Author: Martin Kleppemann

Chapter 1

What’s the meaning of reliability?

Reliability is the system’s ability to operates in the ways it’s users expects even in the presence of faults.

A system maybe exposed to hardware, software and human faults along its lifetime and it’s infeasible to prevent all of them.

What we can do it’s to design our system in such way that those faults doesn’t become a full system failure and continue to work as users expects with smallest possible damage.

What’s the meaning of scalability?

Scalability is the system’s ability to cope with an increase demand due to increase of user base, requests, transactions, data or any other resources.

It’s important note that there are more than one aspect to pay attention to when we’re talking scalabily and it’s our job to make sure we have a good understand how our system load looks like in order to answering two main questions:

  1. how the system’s performance is affected when we increase load and keep the resources unchanged?
  2. how much of resources do we need to increase to maintain the system’s performance when we increase a load parameter?

When mesuring perfomance there are many aspects to look at such as throughput or response time.

When dealing with online systems we’re usually after a good response time to our clients. In such contexts, instead of using a mean, we can leverage percentiles to better understading which are the maximum response time for half or any other percentile of our user base.

To deal with the increase of load we can scale up our machines increasing memory and CPU or scale out our system adding the number of machines.

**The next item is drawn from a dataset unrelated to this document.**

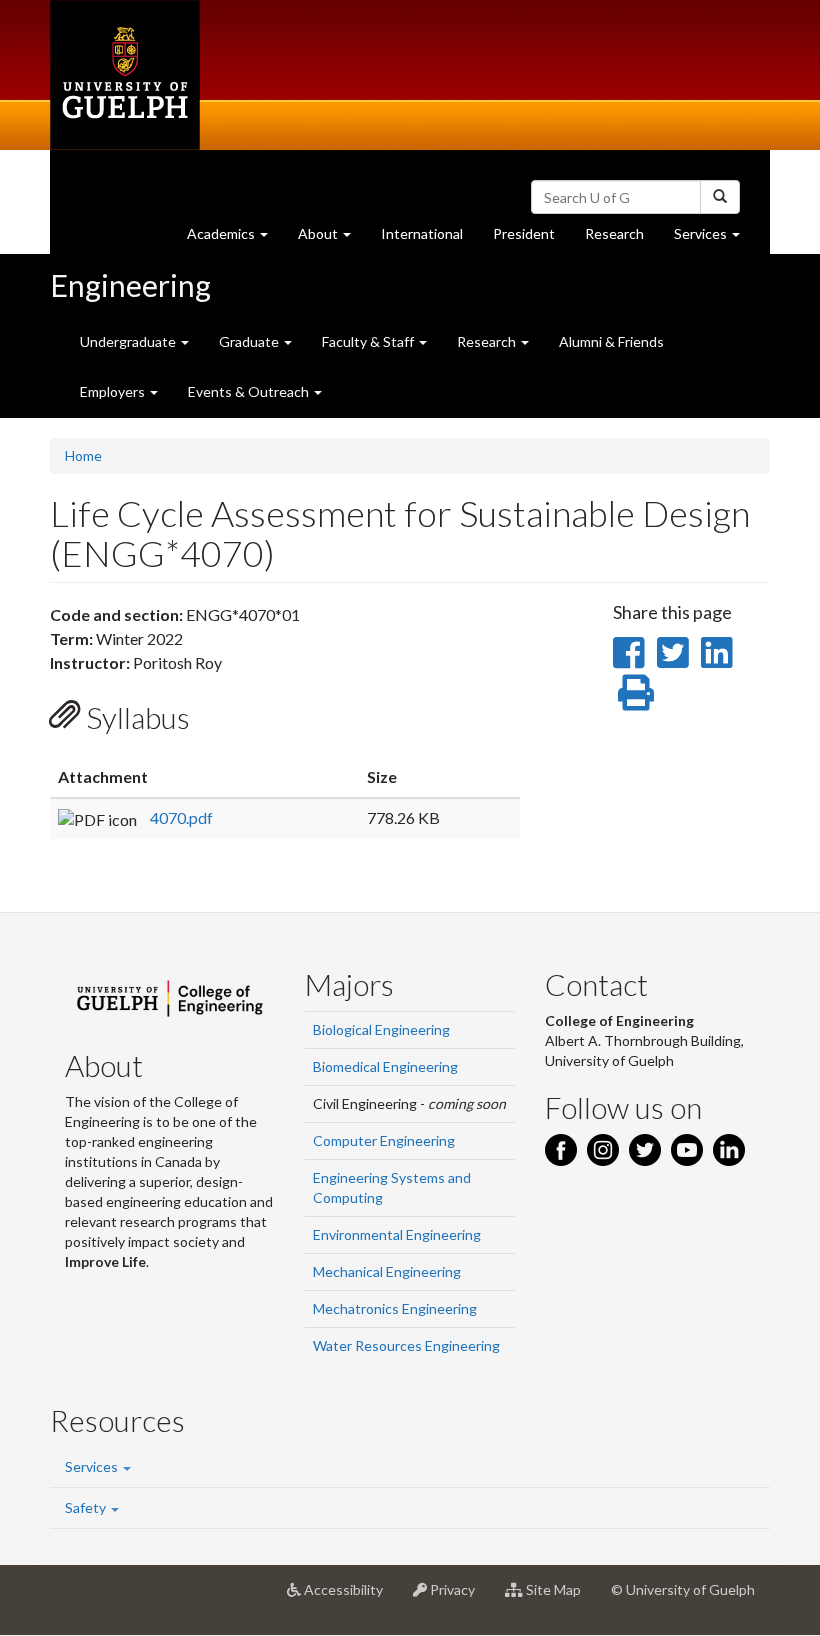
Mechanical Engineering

What’s the meaning of maintainability?

Maintainability is the system’s ability to be operated in production, to be simply understood and changed.

When we have a system deployed in a production environment we want to be able to health check it, count the number of errors and find it’s root causes easily, measure metrics as response time, cache miss and so on. And we whant to do all this with litle to none effort, in a visual way and when needed with as much as information as needed to respond to bugs or production faults as soon as possible.

As time goes on, the initial team are no longer maintaining the code base or the team is rapidly growing and it’s our job to design our system to be easily understood by newcomers in a way that they can deliver code to production as soon as possible.

The last but not least aspect of maintainability is the system’s ability to be changed to meet new load demands and to add brand new features to it. Some examples are changing a database of feature, adding a new cache layer or breaking our system into standalone services.